5. What does \delta^I_J do exactly?
Essentially \delta(e_i,\omega^j)=1 if and only if i=j. This implies that \delta^I_JV^J=V^I because, by definition, (\delta^I_JV^J)(\omega_I)=1, and V^I is the unique vector with this property.

6. Who came first, the dual or the metric? If we think of a function f as a co-vector, then we know that its dual \nabla f can only be defined in terms of its metric. Hence, we can conclude that duals are not defined independently. The dual of a vector V^I is a covector V_J such that given a vector W, V_JW^J=\langle V^I, W^J\rangle. In fact, the dual V_J doesn’t have to be such that V_JV^J=1. The value of V_JV^J=g_{IJ}V^IV^J completely depends on the metric.

7. What does it mean to raise the index of \nabla? In other words, what does \nabla^J=g^{IJ}\nabla_I mean? When we contract a co-vector W with \nabla^J in the form \nabla^JW_J, then what we are really doing is determining the inner product g^{IJ}\nabla_I W_J. However, \nabla is an operator that acts on other tensors. Hence, the actual calculation is a completely different story than this abstract nonsense.

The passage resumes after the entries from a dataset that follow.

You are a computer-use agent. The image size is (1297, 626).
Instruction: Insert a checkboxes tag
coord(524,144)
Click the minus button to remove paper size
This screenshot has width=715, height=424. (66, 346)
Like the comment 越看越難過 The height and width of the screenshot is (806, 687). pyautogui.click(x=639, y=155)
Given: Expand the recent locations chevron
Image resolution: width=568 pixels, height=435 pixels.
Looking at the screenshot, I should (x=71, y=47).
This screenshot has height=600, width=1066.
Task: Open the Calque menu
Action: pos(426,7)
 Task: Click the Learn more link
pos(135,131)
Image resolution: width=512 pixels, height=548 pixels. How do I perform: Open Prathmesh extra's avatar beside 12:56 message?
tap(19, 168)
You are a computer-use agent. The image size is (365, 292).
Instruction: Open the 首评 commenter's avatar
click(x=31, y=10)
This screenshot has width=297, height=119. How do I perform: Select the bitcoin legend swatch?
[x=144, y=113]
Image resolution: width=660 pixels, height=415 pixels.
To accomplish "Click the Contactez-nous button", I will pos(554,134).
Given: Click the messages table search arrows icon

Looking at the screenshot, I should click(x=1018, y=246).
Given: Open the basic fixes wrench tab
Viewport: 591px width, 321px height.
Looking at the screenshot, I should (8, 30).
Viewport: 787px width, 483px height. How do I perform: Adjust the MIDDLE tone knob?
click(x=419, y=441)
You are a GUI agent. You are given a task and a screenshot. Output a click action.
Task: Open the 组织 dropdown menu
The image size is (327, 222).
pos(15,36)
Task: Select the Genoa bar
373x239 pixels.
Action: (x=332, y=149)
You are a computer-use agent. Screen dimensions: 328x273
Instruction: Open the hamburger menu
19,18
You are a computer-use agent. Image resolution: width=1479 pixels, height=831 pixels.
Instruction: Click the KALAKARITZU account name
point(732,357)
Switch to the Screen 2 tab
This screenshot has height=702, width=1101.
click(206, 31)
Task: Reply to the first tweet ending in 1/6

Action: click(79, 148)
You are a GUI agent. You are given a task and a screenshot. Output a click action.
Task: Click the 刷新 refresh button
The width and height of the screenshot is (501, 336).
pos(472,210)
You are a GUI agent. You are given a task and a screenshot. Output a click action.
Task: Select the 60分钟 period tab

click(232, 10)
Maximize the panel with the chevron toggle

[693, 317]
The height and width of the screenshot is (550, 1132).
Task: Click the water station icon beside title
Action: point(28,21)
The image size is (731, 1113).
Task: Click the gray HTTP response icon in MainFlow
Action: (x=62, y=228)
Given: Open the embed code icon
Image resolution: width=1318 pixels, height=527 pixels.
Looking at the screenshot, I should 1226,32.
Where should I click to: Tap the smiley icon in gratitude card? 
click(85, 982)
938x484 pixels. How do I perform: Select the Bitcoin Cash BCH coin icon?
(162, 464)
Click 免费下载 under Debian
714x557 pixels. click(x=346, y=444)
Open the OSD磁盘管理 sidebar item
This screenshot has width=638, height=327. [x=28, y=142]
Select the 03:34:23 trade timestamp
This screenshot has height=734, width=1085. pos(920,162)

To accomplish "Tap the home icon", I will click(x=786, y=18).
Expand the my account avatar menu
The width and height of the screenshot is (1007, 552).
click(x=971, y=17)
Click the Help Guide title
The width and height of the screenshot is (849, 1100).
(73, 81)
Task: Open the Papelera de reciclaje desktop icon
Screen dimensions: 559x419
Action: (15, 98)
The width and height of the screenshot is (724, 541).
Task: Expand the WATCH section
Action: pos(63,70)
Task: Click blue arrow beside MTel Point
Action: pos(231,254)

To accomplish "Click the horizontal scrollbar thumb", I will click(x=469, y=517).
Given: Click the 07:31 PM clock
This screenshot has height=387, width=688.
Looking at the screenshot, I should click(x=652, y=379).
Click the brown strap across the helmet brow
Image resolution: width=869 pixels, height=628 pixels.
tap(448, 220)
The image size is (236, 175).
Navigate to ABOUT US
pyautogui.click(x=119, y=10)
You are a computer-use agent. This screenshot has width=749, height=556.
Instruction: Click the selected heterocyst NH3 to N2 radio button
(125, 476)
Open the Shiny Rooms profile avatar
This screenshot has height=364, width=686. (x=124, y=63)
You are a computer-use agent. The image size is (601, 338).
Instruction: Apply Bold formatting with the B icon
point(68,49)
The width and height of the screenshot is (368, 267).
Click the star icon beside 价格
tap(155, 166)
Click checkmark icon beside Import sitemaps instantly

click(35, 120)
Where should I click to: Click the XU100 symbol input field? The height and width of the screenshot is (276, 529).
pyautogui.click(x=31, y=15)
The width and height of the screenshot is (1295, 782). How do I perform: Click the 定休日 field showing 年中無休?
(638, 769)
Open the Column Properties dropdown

For co-vector W, consider \nabla^I(W)=g^{IJ}\nabla_J(W)=g^{IJ}\nabla_J W_I=\sum\limits_{i,j}(\nabla W)(e_j,e_i). Like before, the actual calculation requires substantial simplification before we can just bring in the vectors and sum over everything.

Published by ayushkhaitan3437

Hello! My name is Ayush Khaitan, and I'm a graduate student in Mathematics.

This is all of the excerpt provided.